→ **DATA IN THIS EXERCISE**:
--- Start ---
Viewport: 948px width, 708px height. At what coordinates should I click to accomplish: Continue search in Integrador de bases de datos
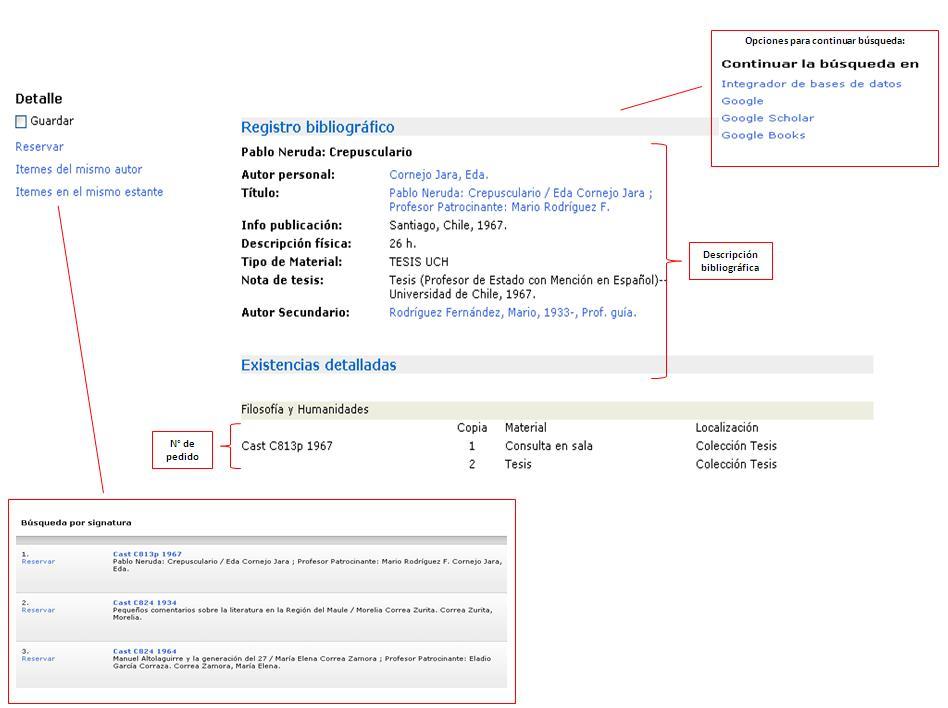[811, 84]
--- End ---
--- Start ---
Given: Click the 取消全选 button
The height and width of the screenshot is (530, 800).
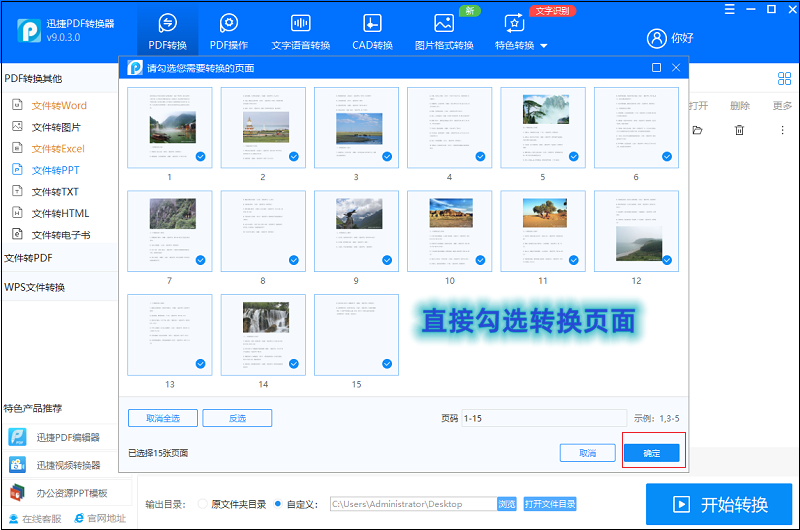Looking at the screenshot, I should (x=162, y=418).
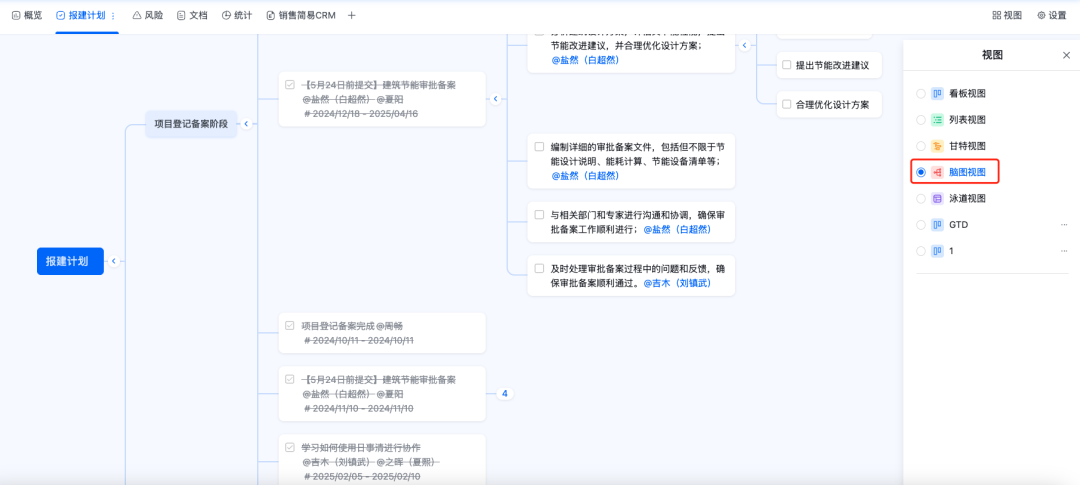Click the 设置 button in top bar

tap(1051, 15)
--- End ---
--- Start ---
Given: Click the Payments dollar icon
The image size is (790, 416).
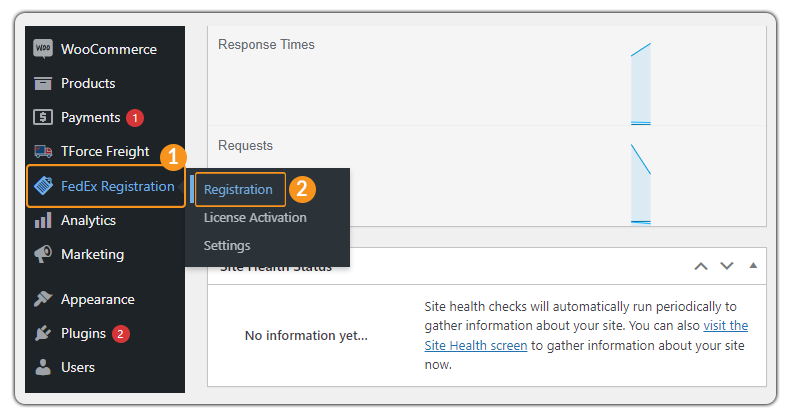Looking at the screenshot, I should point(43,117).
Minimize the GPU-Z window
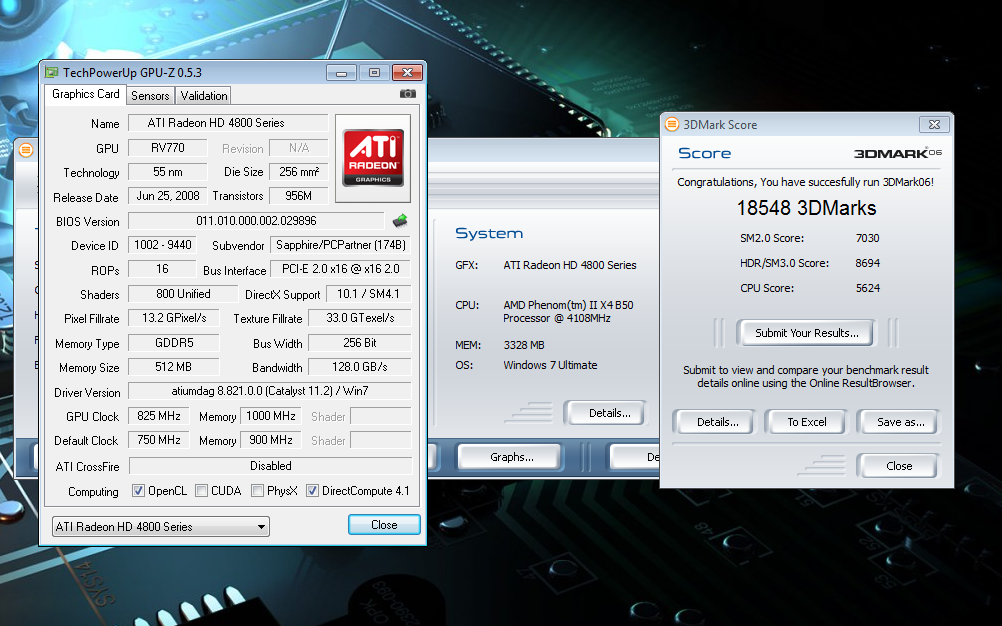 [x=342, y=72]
--- End ---
→ **INSTRUCTION**: Extract each line of the data above that contains the string "height", with case counting.

→ **TASK OUTPUT**:
Viewport: 948px width, 708px height. At what coordinates should I click to accomplish: Continue search in Integrador de bases de datos
The height and width of the screenshot is (530, 800).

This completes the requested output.